# Work required
Filter the data for lines with the word "chart", then copy every line so identified.

# Information
----

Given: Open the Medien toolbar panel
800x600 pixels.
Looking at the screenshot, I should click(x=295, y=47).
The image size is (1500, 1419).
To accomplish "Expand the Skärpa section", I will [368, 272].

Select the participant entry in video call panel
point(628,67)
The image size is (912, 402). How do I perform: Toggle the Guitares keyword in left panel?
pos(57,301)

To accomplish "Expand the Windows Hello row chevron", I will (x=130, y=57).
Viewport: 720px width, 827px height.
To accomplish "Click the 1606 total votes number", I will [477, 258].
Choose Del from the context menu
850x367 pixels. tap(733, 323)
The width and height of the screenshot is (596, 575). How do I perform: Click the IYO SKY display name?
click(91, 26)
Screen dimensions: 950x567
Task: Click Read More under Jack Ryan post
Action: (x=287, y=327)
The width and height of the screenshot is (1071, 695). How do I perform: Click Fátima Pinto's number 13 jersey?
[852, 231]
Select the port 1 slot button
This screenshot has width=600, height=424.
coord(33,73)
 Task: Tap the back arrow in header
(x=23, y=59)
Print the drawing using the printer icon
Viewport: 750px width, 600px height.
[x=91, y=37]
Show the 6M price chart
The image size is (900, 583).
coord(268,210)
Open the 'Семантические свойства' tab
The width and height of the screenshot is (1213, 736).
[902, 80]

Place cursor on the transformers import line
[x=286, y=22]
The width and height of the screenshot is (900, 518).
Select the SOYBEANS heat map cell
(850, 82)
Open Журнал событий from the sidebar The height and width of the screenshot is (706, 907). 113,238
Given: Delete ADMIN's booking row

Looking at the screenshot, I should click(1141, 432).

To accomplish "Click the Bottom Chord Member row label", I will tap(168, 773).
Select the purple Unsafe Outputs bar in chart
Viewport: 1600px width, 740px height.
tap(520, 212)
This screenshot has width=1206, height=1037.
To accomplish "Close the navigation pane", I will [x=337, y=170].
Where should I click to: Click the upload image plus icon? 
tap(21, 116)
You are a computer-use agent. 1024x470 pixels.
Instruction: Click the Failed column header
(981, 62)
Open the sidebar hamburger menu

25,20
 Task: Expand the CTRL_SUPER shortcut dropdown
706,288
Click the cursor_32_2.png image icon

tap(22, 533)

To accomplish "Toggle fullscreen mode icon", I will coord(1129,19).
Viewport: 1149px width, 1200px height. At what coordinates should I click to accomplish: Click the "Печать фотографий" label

----

# Expected answer
Show the 6M price chart
Select the purple Unsafe Outputs bar in chart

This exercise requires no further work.